▸ WHAT THE EXERCISE ASKS
Could you give the data that follows again exactly, without its pictures?

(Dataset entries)

########################################

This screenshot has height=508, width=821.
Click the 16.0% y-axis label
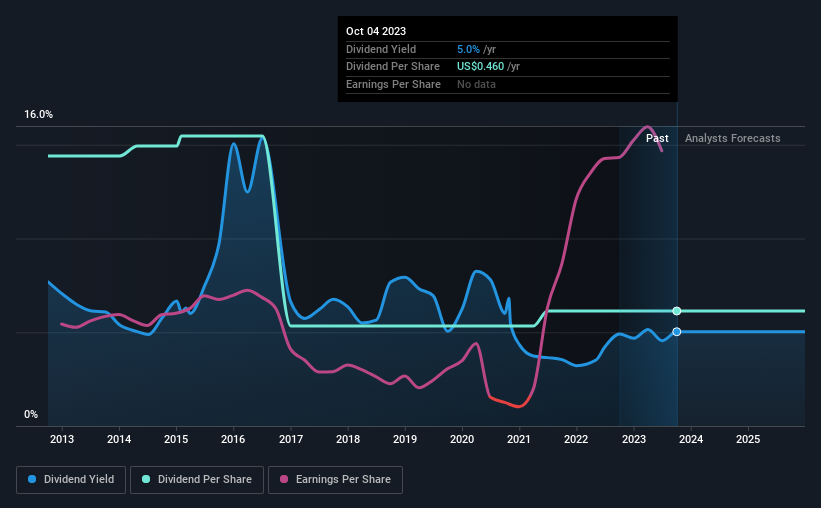(x=38, y=114)
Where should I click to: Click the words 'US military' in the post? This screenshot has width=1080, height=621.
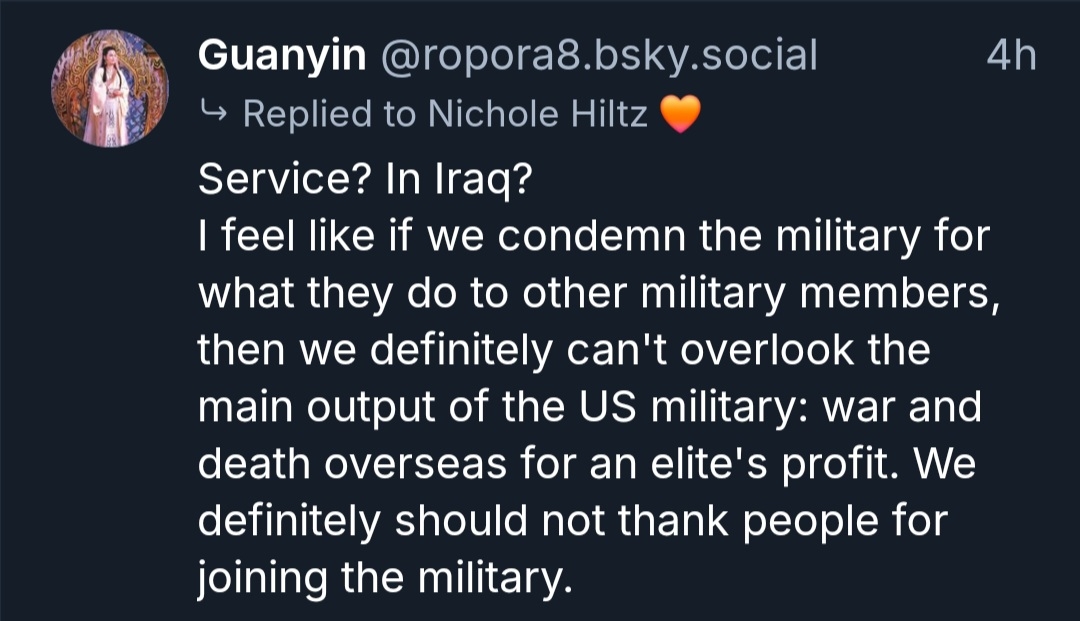[672, 408]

########################################

▸ PROBLEM SOLUTION
This screenshot has height=508, width=821.
Click the 16.0% y-axis label
(x=38, y=114)
Where should I click to: Click the words 'US military' in the post? This screenshot has width=1080, height=621.
[672, 408]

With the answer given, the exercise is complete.